Upload .csv of data that references another tables' unique_id

Any idea how to upload .csv within the data tab when the dataset to be uploaded contains a field that references another tables’ unique_id?

I want to load a .csv of data to table = events. This table includes a field referencing the user table (eg. has user$unqiue_id). When I go to upload this dataset, I’m not given the option to specify that this is the unique_id.

@neerja, is there a solution for the above? We spent a number of hours manually populating this row by row. That’s not a sustainable solution. It’s particularly frustrating for us because this stemmed from “the result of” bug we submitted so it’s as if we got burned twice for something out of our control.

Thanks,
Scott

These days I’m doing preparations for a big data migration. I do this in two steps, the first step is importing of all the records (and get back Bubble’s unique_ids, that is ‘primary keys’), the second step is the imputation of these unique_ids into the reference fields. Since I have lots of tables I’m doing this with Talend via Bubble’s Data API. The REST actions are POSTs for the first stage and PATCHes for the second. The conversion from old Ids to unique_ids happens in Talend.

So, I guess you have to decide how and where to do this ‘old Id’ --> ‘unique_id’ conversion.

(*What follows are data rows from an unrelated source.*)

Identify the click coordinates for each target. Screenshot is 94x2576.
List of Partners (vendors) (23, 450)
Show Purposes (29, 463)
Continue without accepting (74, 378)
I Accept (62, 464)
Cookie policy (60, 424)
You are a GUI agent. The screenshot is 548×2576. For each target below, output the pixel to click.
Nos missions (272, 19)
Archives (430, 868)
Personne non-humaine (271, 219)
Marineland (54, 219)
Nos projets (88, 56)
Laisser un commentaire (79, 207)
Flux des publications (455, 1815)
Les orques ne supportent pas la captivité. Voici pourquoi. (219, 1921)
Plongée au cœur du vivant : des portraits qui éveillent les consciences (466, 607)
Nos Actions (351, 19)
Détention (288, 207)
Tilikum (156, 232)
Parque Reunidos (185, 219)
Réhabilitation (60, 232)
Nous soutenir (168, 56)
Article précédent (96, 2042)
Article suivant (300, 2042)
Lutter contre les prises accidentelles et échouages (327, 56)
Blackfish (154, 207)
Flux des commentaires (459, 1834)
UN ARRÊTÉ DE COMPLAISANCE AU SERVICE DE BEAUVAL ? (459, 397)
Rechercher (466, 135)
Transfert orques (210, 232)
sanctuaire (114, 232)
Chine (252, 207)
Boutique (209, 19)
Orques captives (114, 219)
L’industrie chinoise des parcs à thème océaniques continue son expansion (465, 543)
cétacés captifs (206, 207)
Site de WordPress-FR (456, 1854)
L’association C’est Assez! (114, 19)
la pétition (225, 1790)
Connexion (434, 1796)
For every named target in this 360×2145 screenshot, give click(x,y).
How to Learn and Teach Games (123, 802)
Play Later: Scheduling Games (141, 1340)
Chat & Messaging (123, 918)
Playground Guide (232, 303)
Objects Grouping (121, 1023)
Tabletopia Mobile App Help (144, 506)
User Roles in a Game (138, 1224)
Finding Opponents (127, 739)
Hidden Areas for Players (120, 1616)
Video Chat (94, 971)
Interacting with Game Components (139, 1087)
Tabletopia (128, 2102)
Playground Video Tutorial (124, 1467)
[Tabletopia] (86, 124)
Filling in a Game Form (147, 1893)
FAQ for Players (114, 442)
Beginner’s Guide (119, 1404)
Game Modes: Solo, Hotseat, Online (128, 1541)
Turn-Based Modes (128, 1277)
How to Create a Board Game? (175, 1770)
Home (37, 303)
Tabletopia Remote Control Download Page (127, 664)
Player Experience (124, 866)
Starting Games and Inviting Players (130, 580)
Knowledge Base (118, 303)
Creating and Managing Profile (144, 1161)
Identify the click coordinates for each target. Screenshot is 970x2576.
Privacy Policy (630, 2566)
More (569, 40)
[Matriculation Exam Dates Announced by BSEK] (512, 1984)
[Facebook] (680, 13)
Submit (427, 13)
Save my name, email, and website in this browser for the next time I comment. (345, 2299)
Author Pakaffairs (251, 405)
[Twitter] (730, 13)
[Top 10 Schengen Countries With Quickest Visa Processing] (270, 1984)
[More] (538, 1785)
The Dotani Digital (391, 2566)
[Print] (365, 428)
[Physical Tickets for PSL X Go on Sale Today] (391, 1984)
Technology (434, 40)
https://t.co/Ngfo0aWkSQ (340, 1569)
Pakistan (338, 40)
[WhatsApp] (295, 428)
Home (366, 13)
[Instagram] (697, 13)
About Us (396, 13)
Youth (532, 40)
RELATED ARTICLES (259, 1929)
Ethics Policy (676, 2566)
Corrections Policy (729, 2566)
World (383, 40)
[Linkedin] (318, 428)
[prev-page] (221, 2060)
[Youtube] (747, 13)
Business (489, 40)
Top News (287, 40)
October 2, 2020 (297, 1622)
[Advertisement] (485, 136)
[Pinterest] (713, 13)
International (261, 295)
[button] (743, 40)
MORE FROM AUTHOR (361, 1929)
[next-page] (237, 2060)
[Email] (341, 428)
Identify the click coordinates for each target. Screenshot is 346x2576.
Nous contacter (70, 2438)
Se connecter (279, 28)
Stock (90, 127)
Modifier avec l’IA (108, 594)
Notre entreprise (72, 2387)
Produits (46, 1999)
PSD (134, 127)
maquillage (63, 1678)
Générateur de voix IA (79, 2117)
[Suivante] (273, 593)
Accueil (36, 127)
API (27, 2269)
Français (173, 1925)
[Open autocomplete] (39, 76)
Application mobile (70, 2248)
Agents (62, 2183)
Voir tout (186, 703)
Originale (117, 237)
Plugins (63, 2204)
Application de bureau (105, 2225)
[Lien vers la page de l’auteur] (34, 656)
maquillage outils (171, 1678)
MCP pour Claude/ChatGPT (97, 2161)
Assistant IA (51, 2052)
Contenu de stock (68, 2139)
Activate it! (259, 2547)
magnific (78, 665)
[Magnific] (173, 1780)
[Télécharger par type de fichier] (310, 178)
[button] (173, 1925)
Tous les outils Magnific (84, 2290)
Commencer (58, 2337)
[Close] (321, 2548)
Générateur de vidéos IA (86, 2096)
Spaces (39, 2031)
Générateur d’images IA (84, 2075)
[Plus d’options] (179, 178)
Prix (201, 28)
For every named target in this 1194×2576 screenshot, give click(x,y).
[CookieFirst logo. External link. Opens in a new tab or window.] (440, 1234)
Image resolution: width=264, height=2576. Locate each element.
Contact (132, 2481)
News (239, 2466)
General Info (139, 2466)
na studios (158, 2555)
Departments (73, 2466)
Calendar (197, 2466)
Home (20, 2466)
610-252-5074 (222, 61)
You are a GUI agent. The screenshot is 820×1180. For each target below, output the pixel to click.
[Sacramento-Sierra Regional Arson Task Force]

If you set the value of a ‘foreign key’ field in Bubble, and this unique_id value is valid and it exists in the relating table, then the reference works.

Another possibility is to use different ‘primary keys’ and not the default ones in Bubble, but this probably means that you have to take care about key generation for the new records.

1 Like

Thanks for sharing @eftomi. Seems like building out ETLs in Talend would have a non trivial cost to set-up and maintain. Were you able to confirm that there’s no way to load this directly through Bubble (without changing primary keys) before you went this route?

…just hoping their is an easy solution.

The trouble is that I didn’t find any way to set the values of Unique_ids (i.e. primary keys) for imported records by myself - Bubble creates new unique_id value for each record (=thing) that you import, in either way - by using CSV import or API, and it doesn’t allow for unique_ids to be created by you and imported together with the data. (I’m talking here about primary keys, not about foreign keys.)

If you have a small number of types (=tables), the conversion of keys could be done relatively easy. The first step would be the data import, together with the existing primary and foreign keys; Bubble creates unique_ids. The second step would be the processing of (old)foreign keys values, matching these with (old)primary keys and thus finding the unique_ids, to be written as (new)foreign keys. This could be done in a workflow I suppose, but I decided to go for ETL because I have a huge number of tables and foreign keys, so setting the workflows in Bubble would be quite time consuming.

Just one important thing, to be clear about the import of the foreign keys in Bubble - let’s say that you have two data types, a Person and a Car, and that the Person type has a field called PersonsCar of the type Car, so they are related. You can import the value of PersonsCar field, if this value is regular and existing Bubble’s unique_id from the table Car. This works nicely.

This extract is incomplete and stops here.